As fls said, this is wrong. Acceleration is the rate of change of velocity. Velocity is a vector quantity ie it has direction. Any object in a circular orbit is constantly changing direction of motion and therefore velocity. Hence the ISS is accelerating.
 
Now, people are often confused by how I use "paranormal" and "supernatural", so just to make absolutely clear -- Supernatural phenomena are those which are one of two things

i) are phenomena or entities which exist outside of our space/time, aka this universe
or
ii) are phenomena or entities which do not act naturalistically, that si in accordance with physical law, the laws of nature. So a beasticle which contravened the third law of thermodynamic would be supernatural. Now the problem with this is natural laws are in fact bounded temporally, geographically and contextually, and cosmological uniformity is simply a convenient myth to deal with the problem of induction. So I prefer to use i)

However from definition i), it follows that such an entity could act in nature, being outside nature, in a manner which is arbitrary and contravenes natural law. Imagine a pond, with sticklebacks, and a scientist reaching in and altering the environment by grabbing a stickleback, or introducing tadpoles, or stirring it with a big stick. The pond is time/space, and the supernatural entity the scientist. Now to stickleback scientists if any such existed, the interventions effects would appear mysterious, but entirely naturalistic.

Anyway to get back to your question, yes a supernatural question is outside the scope of science for all time, simply because of the axioms/assumptions which support our science.
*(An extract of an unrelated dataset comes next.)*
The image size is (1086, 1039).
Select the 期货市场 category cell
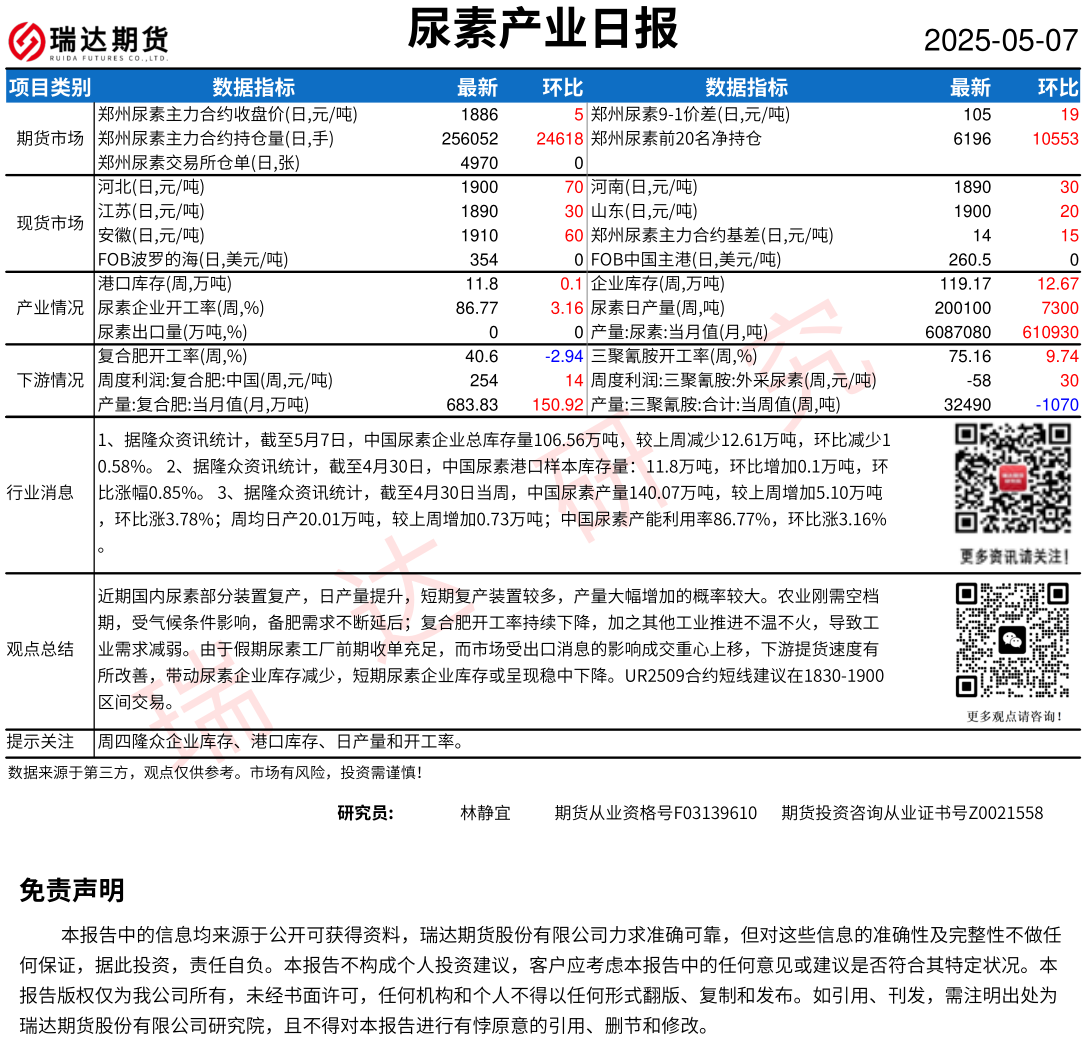[x=50, y=138]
Such phenomena will never be in accordance with natural law, because they do not have to be. They pond is merely a subset of their potential laws. We are flatlanders, facing a three dimensional intrusion.
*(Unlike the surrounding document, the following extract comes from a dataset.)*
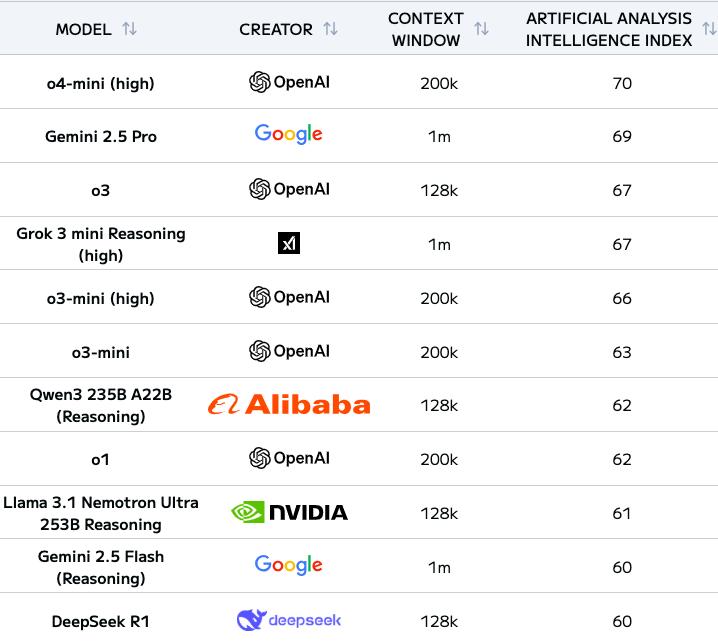Sort table by the Model column arrows
Screen dimensions: 718x643
(x=129, y=29)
The "paranormal" however is just the term I use for the stuff which will be explicable by natural law, is in accordance with natural law, we just don't understand the actual rules yet. We may well do one day.

Multiple universes, if they exist are supernatural. Supernatural is a temporal/geographic non-position, nothing more, nothing less. Things in nature, no matte rhow rare, are natural. So if invisible goblins live on my hat, they are natural, because they occur in nature. If you are asking how can I detect by science the influence fo a supernatural entity on the universe, I can not.

A long time ago I wrote--

" I define Natural as the universe and everything therein, and Supernatural as that existing "outside" or "above" the Universe - the literal meaning of the term.
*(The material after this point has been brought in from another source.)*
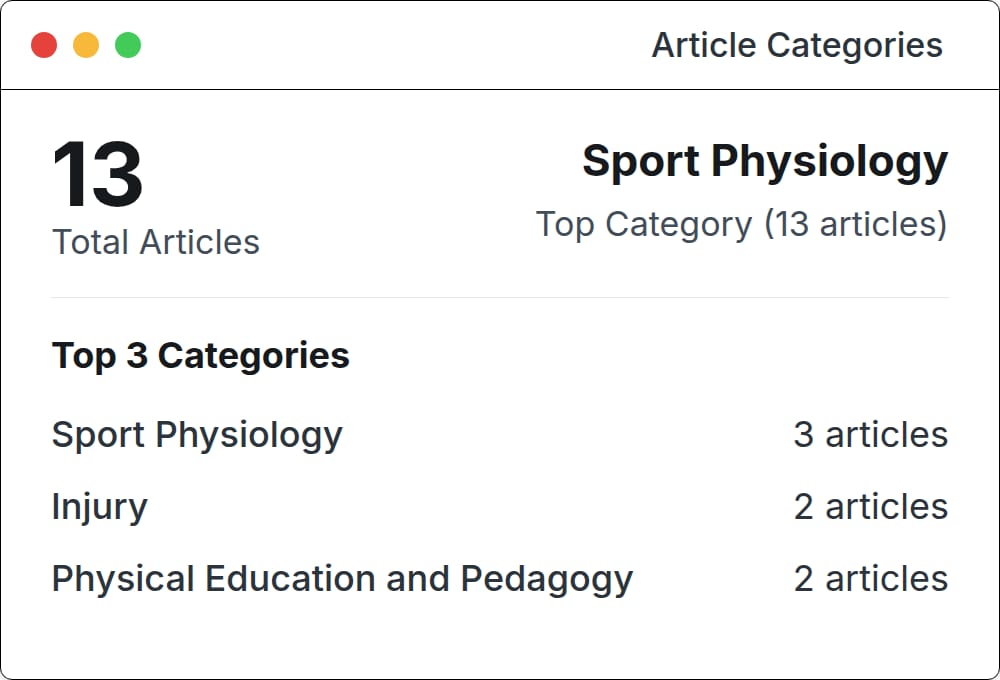Minimize window with the yellow button
This screenshot has width=1000, height=680.
(86, 45)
My first contention is that any Supernatural action within the Universe is by definition therefore Natural, and will manifest in terms of Natural Law. That manifestation may be highly unusual, or extremely rare, but it would not be as in Hume's famous definition of a miracle a violation of Natural Law, as by definition anything that occurs in Nature is Natural.

Therfore, I contend that supernatural causation would be effectively invisible to our naturalistic Science, which by definition is bounded by the natural. While logic and reason (and perhaps mathematics) might be used to explore what lies "beyond" the Universe, experimental and procedural science can not. As a "supernatural event" becomes natural by definition as soon as it occurs in the universe, Science will indeed find no "miracles" - which is not to say that supernatural interventions do not occur. One could only hope to establish if this was the case by logic or reason. Professor Dawkins has suggested that the law of Nature in a Universe created by a deity should look quite different from those in one without - but that we will have to address later.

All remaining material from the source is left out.